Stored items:
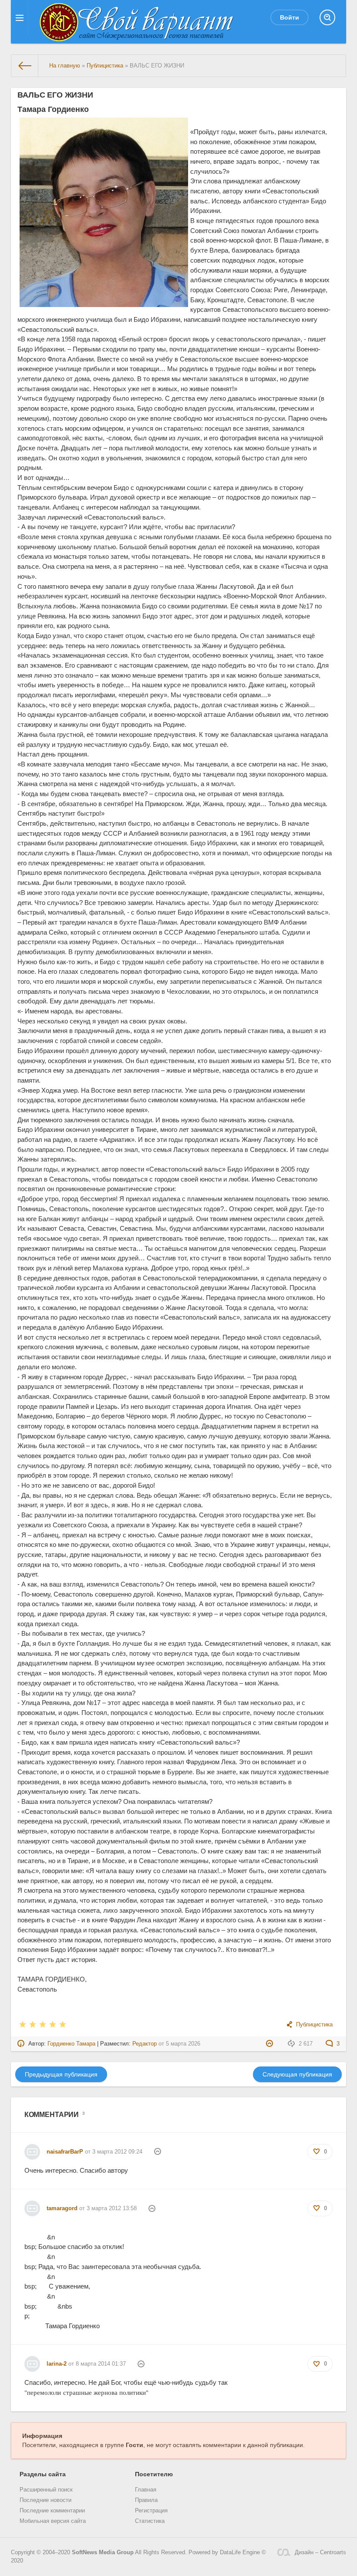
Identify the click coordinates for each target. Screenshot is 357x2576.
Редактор (144, 2044)
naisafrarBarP (65, 2152)
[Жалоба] (270, 2044)
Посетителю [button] (154, 2474)
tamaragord (62, 2208)
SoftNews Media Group (103, 2552)
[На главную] (24, 66)
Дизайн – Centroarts (320, 2552)
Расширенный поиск (46, 2490)
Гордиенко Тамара (71, 2044)
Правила (146, 2500)
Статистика (150, 2521)
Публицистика (314, 2025)
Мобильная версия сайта (53, 2521)
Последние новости (45, 2500)
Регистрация (151, 2511)
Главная (145, 2490)
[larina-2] (32, 2360)
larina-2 (57, 2364)
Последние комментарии (52, 2511)
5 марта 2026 (183, 2044)
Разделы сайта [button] (43, 2474)
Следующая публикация (297, 2074)
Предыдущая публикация (61, 2074)
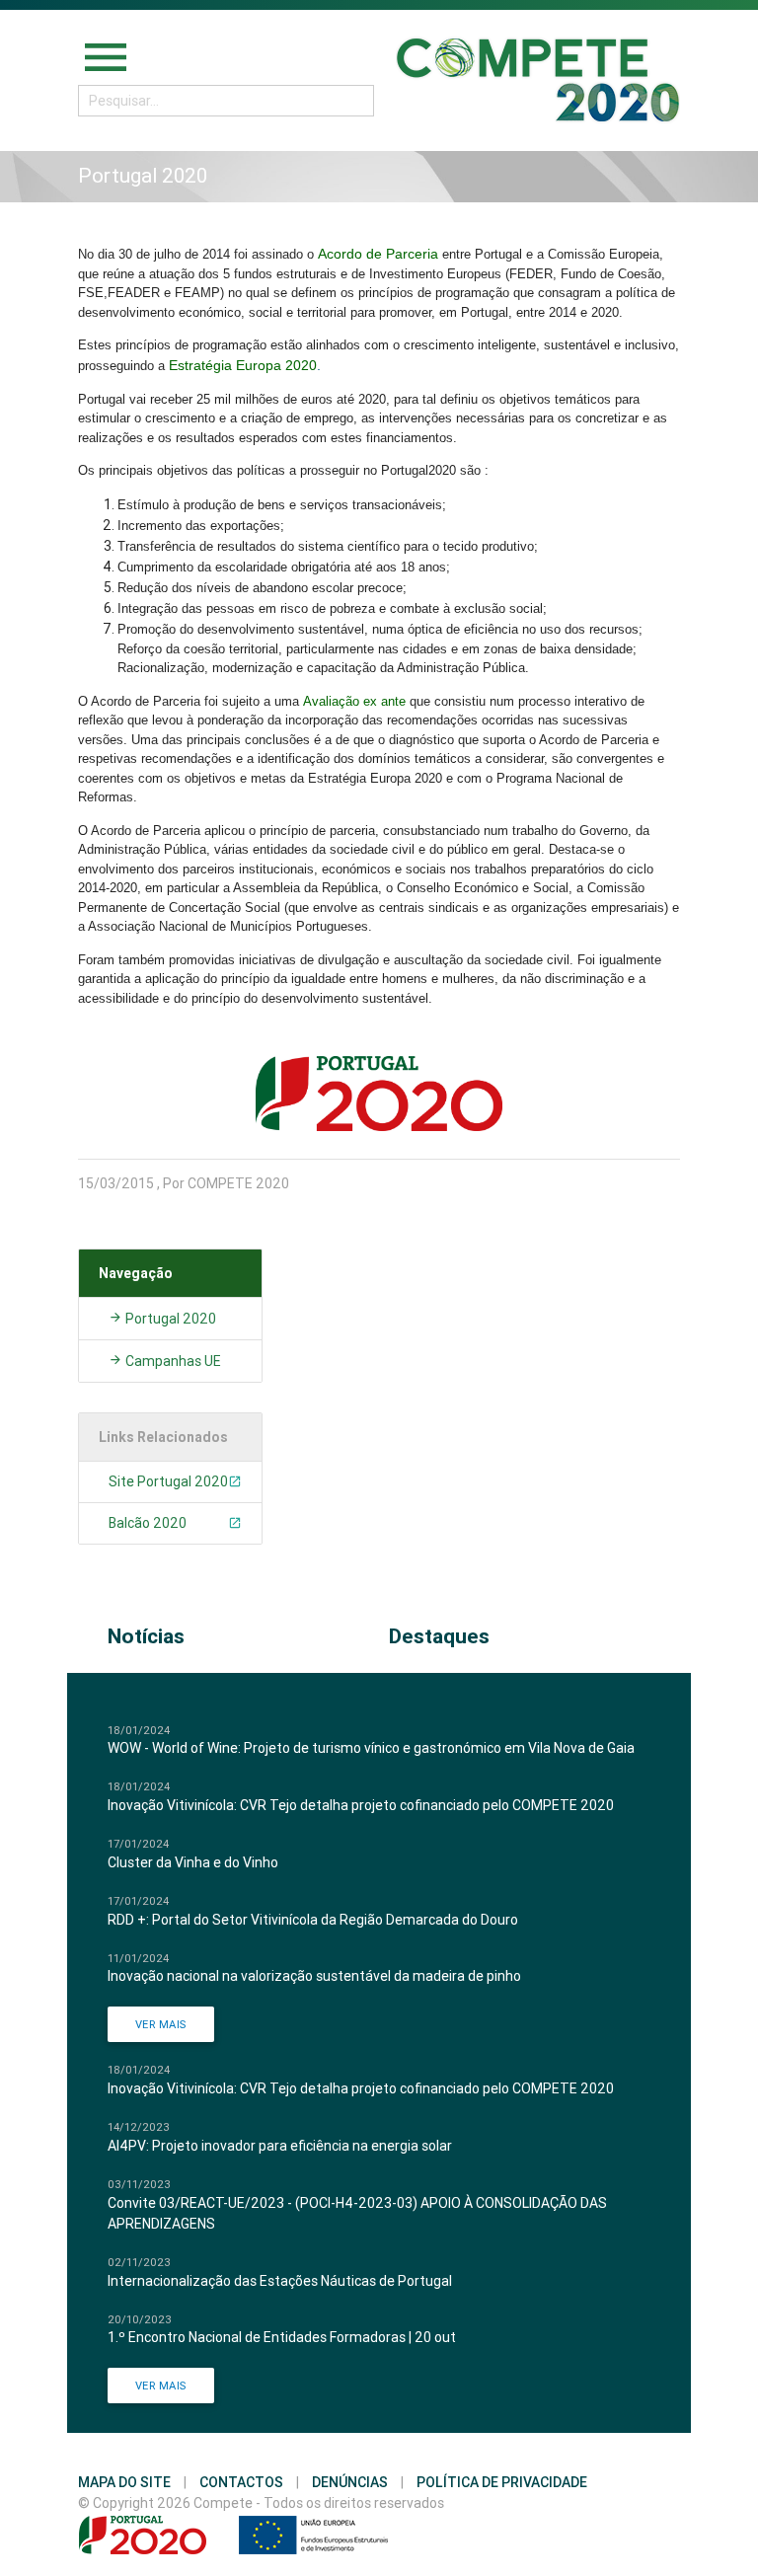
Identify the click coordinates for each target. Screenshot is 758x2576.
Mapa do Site (124, 2482)
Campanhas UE (171, 1361)
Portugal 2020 (169, 1318)
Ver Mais (161, 2024)
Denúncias (350, 2482)
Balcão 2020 (148, 1523)
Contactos (241, 2482)
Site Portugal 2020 (168, 1481)
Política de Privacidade (502, 2482)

REQUIRED WORK: Reproduce, character for character, only the lines of the preceding data that start at the line with "Расширенный поиск (46, 2490)" and end at the line with "Последние комментарии (52, 2511)", both included.

SOLUTION TO THE EXERCISE:
Расширенный поиск (46, 2490)
Гордиенко Тамара (71, 2044)
Правила (146, 2500)
Статистика (150, 2521)
Публицистика (314, 2025)
Мобильная версия сайта (53, 2521)
Последние новости (45, 2500)
Регистрация (151, 2511)
Главная (145, 2490)
[larina-2] (32, 2360)
larina-2 (57, 2364)
Последние комментарии (52, 2511)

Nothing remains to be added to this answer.